Masters on the move

Kelowna’s Malindi Elmore wins the Canadian half-marathon championship in Winnipeg on June 16.

Anyone who is close to my age knows what a senior moment is. You walk into a room to get something, and then can’t remember what it was.

Racers at Conquer the Lake Half Marathon in Lake Country on June 9, the sixth race in the Canadian Tire Series, had an entirely different senior moment.

Runners over 55 years old won both the men’s and woman’s titles. Kelowna’s David Guss (M55-59), who has been close to winning a series race several times, was first to cross the line in one hour 18 minutes 57 seconds, three minutes ahead of the second-place runner, Vancouver’s Chris West (M35-39).

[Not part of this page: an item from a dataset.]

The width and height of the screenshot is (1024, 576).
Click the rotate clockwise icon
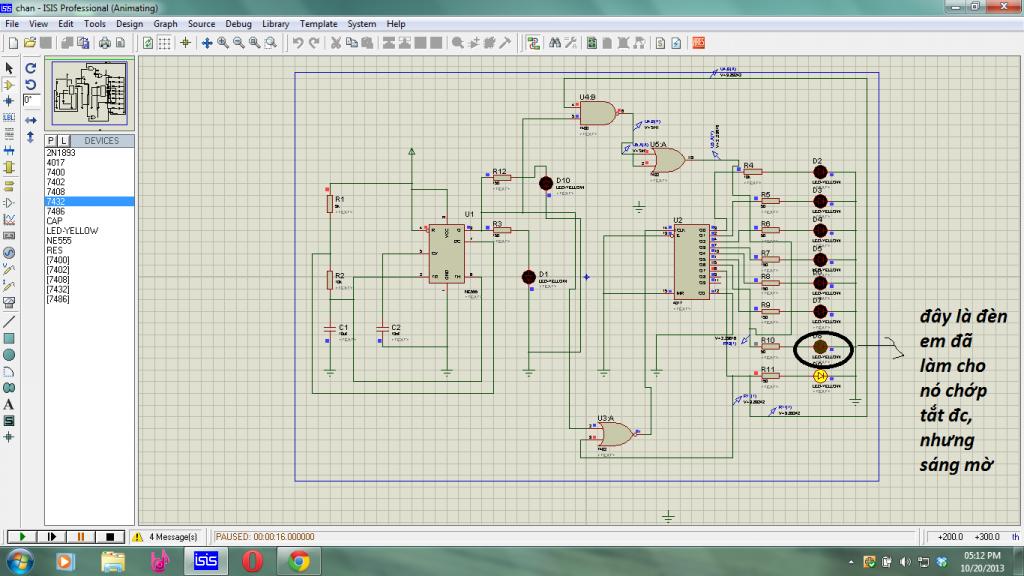[30, 68]
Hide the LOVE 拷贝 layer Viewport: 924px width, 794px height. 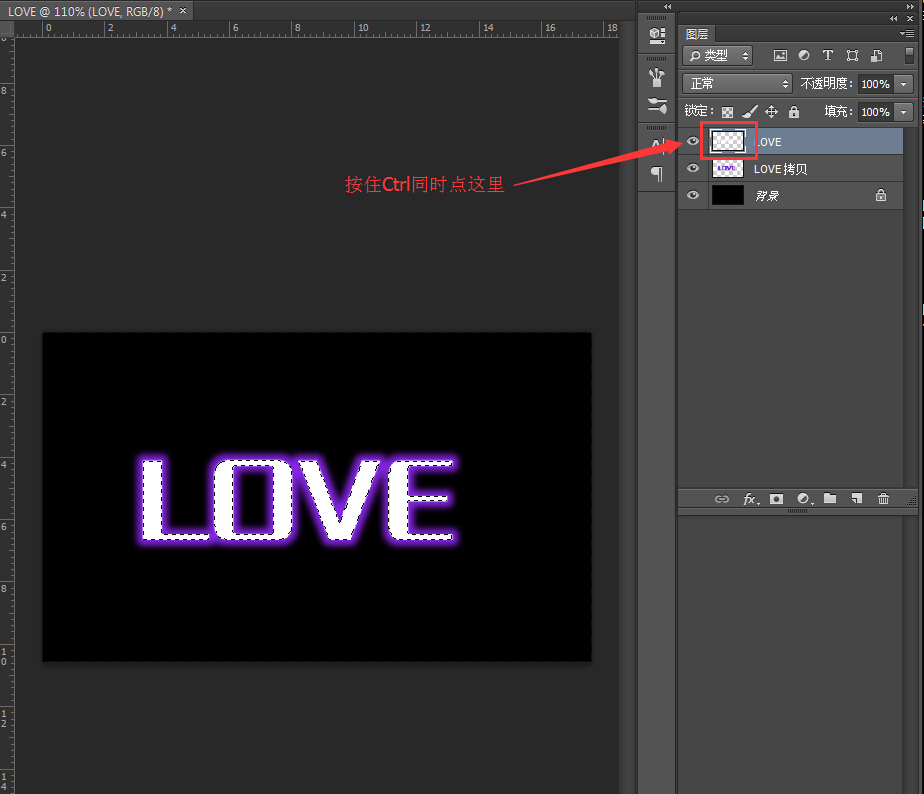[693, 169]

In third place was Lake Country runner Morris Kopola (M35-39).

Kelowna’s Queen of the Roads, Cindy Rhodes (F60-64), also showed her heels to the younger runners. Her time of 1:40:08 was over two minutes quicker than the second-place woman, Megan Crowell (F20-24) from Edmonton. Laurelee Nelson (F65-59), Cindy’s sister, took third place eight seconds back.

Several local runners had excellent results: Natasza Zurek (1. F40-44; 4th female overall, Penticton), Sally Heinrick (1. F55-59, 5th, Kelowna), Sergio Pio (1. M50-54, 6th, Penticton), Roly Muller (1. M65-69, 12th, Kelowna). Full results can be found at


Kelowna’s Malindi Elmore is well known to anyone in the Okanagan who has any interest in running.

She ran for Canada in the Pan American and Olympic Games. Her distances back then were the 800 and 1,500 meters. Now, at age 39 and after two babies, she has discovered that longer distances are where she shines. And does she ever shine.

It was only a few months ago that I wrote about her marathon debut in Houston where her 2:32 time was one of the fastest debut marathons ever run by a Canadian woman. On May 25, Elmore finished second in the Canadian 10K championships.

On June 16, she raced in Winnipeg at the Canadian half-marathon championship.

She had a great race there. Her time of 1:11:06 blew away the field and was less than one minute off the Canadian record.

Brad Bickley is another runner having a great year. Bickley was mainly a track runner, specializing, like Elmore, in the shorter distances.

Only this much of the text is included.